Synthetic Data Generator
Generate high-quality synthetic data without making external API calls to third-party services. Our Synthetic Data Generator native application is available today on the Snowflake Marketplace and runs entirely within the safety of your Snowflake account.
​
Want to see it in action? Watch our new Demo Video!
​
Our Synthetic Data
Our native app makes it easy to create accurate, high-quality synthetic data in as little as a few minutes! Use your new synthetic data for:
-
Machine learning - our high-quality synthetic data retains more of the correlations and trends of the original to support better models!
​
-
Avoiding use of sensitive data - anonymize all or part of your data to maximize safety.
​
-
Decreasing bias in unbalanced datasets by increasing representation for minority cohorts
​
-
Minimizing risk of data proliferation when sharing data externally
Iteration and Trust are Key
Organization
With a workflow designed around ease of use and iteration, you'll be producing highly-accurate synthetic data in as little as a few minutes with certainty that it will support your use case.
​
How do you know you can trust your new synthetic data? The key to getting it right is inspection and comparison to the original data. Do all of your synthetic fields look like their real counterparts? How about the value distributions? Did all of the expected correlations come through? Answer all of those questions with our Data Explorer View (see below).

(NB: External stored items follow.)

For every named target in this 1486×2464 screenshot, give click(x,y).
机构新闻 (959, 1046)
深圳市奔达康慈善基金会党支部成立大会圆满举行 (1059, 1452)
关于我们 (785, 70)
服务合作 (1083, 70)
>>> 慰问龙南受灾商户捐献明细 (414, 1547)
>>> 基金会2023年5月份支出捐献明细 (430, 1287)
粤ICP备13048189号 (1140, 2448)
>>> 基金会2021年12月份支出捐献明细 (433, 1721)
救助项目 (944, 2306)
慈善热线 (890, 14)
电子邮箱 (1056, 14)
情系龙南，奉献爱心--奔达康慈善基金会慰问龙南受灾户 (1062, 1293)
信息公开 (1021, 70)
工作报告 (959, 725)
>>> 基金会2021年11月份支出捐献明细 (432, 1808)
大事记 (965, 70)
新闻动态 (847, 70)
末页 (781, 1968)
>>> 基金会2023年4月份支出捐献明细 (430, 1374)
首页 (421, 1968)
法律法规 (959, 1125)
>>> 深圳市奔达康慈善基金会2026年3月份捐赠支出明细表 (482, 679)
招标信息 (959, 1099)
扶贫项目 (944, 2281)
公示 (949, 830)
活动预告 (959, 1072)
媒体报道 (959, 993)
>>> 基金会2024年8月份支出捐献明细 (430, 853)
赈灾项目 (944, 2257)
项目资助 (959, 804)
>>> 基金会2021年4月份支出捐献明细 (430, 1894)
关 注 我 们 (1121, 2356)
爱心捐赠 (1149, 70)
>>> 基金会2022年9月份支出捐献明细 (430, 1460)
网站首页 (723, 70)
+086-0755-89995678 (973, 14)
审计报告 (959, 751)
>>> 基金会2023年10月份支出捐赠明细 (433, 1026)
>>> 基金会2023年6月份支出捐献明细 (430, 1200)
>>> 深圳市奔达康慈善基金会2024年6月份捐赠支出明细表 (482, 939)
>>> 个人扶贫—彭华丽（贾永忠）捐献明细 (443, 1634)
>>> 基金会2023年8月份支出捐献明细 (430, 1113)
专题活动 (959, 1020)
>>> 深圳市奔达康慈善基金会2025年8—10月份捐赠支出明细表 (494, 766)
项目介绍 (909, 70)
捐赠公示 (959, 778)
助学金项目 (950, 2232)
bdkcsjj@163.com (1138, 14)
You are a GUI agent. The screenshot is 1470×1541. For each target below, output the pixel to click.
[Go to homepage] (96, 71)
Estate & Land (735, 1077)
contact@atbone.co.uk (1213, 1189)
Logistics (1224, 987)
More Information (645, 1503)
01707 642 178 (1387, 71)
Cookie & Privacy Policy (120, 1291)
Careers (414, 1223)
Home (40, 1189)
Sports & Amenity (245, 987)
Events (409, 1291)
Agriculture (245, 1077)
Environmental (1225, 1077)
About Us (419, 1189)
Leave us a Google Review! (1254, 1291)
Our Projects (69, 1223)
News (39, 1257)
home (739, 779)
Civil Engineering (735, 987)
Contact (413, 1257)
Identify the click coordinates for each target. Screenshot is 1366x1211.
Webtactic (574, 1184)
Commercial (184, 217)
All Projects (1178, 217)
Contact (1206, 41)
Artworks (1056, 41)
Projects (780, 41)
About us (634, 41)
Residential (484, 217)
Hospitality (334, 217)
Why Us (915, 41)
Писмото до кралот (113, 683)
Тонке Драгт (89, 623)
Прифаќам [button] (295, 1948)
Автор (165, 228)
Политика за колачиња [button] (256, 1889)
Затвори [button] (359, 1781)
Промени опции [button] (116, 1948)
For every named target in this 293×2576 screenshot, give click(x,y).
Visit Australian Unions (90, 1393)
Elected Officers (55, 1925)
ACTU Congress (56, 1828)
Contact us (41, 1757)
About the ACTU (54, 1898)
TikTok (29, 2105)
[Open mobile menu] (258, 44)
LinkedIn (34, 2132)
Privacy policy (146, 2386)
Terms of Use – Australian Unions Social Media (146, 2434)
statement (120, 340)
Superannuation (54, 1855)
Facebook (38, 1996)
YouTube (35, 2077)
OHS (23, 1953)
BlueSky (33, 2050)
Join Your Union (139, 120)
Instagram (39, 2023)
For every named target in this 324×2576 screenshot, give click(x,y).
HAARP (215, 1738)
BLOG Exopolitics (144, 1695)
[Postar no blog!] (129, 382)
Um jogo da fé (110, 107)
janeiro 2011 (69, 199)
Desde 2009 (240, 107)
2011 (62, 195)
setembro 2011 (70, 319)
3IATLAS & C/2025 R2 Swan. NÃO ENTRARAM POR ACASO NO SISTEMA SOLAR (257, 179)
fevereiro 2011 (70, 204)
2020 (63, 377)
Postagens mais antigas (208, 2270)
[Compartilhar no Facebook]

Once you start using synthetic data, you may end up creating a LOT of it. The app intuitively organizes each dataset into its own project so you can easily pick up where you left off, adjust your models, retrain and re-generate.
Each project can contain one or multiple tables within a schema that you want to profile to generate similar synthetic data.
Data and Learning Models
The first step in any synthetic data project is to select your data (preview it if necessary), and synthetic data model. We have several common models available and will be adding more!
-
GaussianCopula - Purely statistical. Great for starting off or when accuracy isn't as important. Quick and performant.
-
CopulaGAN - Combines statistical methods and deep-learning to model and generate synthetic data
-
TVAE - Uses a variational auto-encoder with neural-net-based learning. High accuracy and good for some datasets
-
CTGAN - Our highest accuracy neural-net-based deep learning model. Offers flexible parameters, but training may take longer for large and complex datasets.
Column Configuration
The app gives you a few simple options for the outputs of each field or column. Notably, you can adjust the primary key for the table, output datatype and whether to anonymize the field values.
Column Anonymization: When choosing to anonymize a field, you are telling the model not to use the real field values for training. You might want to do this for your most sensitive columns, such as names and addresses. You then have the option to select alternative artificial values to be used instead. Choose from several options, including address, geography, name or even library ISBN. More types can be made available upon request.
Learning Parameters
Each learning model has its own set of parameters that can be adjusted for better accuracy or performance. The defaults are usually good enough for your first run-through, but you may want to adjust these if your results aren't quite right. Parameters include things like number of training epochs for our neural-net-based models, or options on how to treat decimal precision.
Data Generation
Once all of your parameters are set for your chosen model and original data, it's time to hit the 'Generate Data' button! Your new synthetic data will be written to a new schema which you can keep to yourself or share with your team. We hope you share!
Explore Your New Synthetic Data
While becoming a master of synthetic data generation, you may wish to iterate over the process a few times and change some of the learning parameters and column options. We've included a quick data explorer that allows you to see, filter, and explore your new data without ever leaving the application.
Compare Your Synthetic and Real Data
Even if your data looks right, it's important to validate how close it is to the original data. As a part of the data explorer, we've included a histogram comparison of your real data against the original data. The lines show the distributions; green for real, blue for synthetic, with variance % shown as bars. Some variation is good; it actually acts as an added security measure. If you see too large a variance, you likely need to adjust your parameters.